Discovery of Latent Factors in High-dimensional Data Using Tensor Methods

March 7, 2016
noon - 1pm
Halligan 102
Speaker: Furong Huang, University of California, Irvine
Host: Roni Khardon

Abstract

Latent or hidden variable models have applications in almost every domain, e.g., social network analysis, natural language processing, computer vision and computational biology. Training latent variable models is challenging due to non-convexity of the likelihood objective function. An alternative method is based on the spectral decomposition of low order moment matrices and tensors. This versatile framework is guaranteed to estimate the correct model consistently. I will discuss my results on convergence to globally optimal solution for stochastic gradient descent, despite non-convexity of the objective. I will then discuss large-scale implementations (which are highly parallel and scalable) of spectral methods, carried out on CPU/GPU and Spark platforms. We obtain a gain in both accuracies and in running times by several orders of magnitude compared to the state-of-art variational methods.

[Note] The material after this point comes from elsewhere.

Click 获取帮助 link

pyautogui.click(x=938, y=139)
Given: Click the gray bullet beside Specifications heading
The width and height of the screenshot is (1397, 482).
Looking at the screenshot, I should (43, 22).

I will discuss the following applications in detail: (1) learning hidden user commonalities (communities) in social networks, and (2) learning sentence embeddings for paraphrase detection using convolutional models. More generally, I have applied the methods to a variety of problems such as text and social network analysis, healthcare analytics, and neuroscience.

Bio: Furong Huang is a 6th year Ph.D. Candidate from UC Irvine working with Professor Anima Anandkumar. Her research interests lie in developing scalable and parallel algorithms for large-scale data using statistical models. She has worked on non-convex function optimization such as finding tensor decomposition with global convergence guarantee using stochastic gradient descent; developing fast detection algorithm to discover hidden and overlapping user communities in social networks; designing a parallel spectral tensor decomposition algorithm for detecting hidden topics in articles on Map-Reduce frameworks; and learning convolutional sparse coding models using tensor methods for extracting text sequence embeddings and image filterbank. Beside pure statistical computation, Furong has applied her machine learning techniques to biology. She learned a hierarchy of human diseases using the latent tree graphical model along with the hierarchical tensor decomposition method.

Recently she worked on cataloging neuronal cell types and their gene expression profiles in mouse brain by extracting mixture of spatial point process on large-scale, cellular-resolution brain images, and the project started during her internship at Microsoft Research New England with Jennifer Chayes and Christian Borgs, along with Srinivas Turaga from Janelia Research Campus of Howard Hughes Medical Institute. Furong recently received the "MLconf Industry Impact Student Research Award" for graduate students whose work has the potential to disrupt the industry in the future.